- DIRECTIONS: Reproduce every line of the records below, requests included, offsetting each coordinate in the answers by adding 59 to it. Omit the pictures from your output.

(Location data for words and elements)
((

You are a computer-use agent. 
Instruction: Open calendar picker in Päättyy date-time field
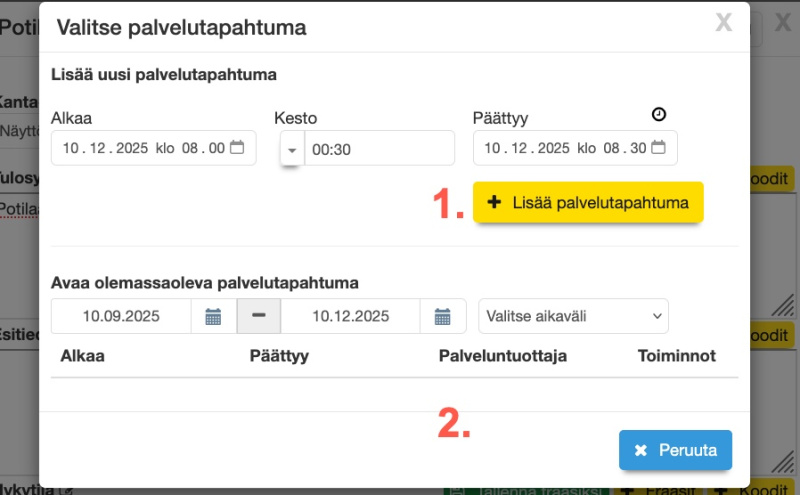coord(658,148)
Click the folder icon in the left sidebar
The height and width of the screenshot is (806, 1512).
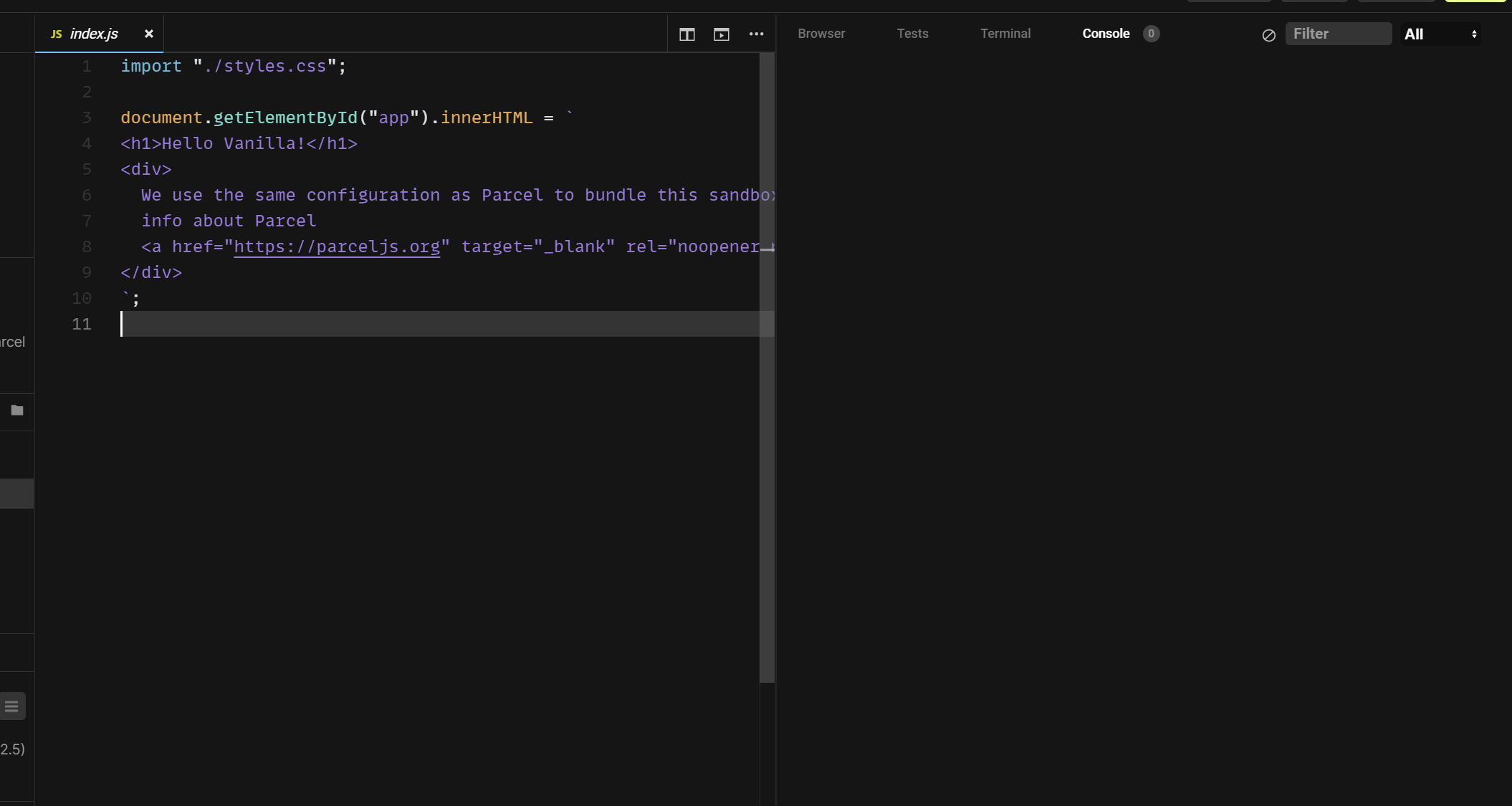point(17,411)
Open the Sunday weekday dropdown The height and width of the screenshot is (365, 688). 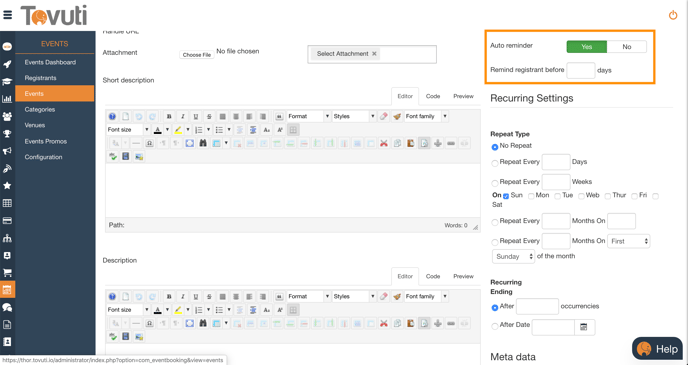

))

- RESPONSE:
You are a computer-use agent. 
Instruction: Open calendar picker in Päättyy date-time field
coord(717,207)
Click the folder icon in the left sidebar
The height and width of the screenshot is (806, 1512).
point(76,470)
Open the Sunday weekday dropdown The height and width of the screenshot is (365, 688). 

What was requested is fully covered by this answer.